What you need to do
A word-for-word transcript of every entry is required.

Record set
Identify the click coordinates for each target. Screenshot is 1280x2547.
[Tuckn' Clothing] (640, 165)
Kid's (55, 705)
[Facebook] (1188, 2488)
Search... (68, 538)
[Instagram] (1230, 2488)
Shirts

Solution to this task
Identify the click coordinates for each target. Screenshot is 1280x2547.
[Tuckn' Clothing] (640, 165)
Kid's (55, 705)
[Facebook] (1188, 2488)
Search... (68, 538)
[Instagram] (1230, 2488)
Shirts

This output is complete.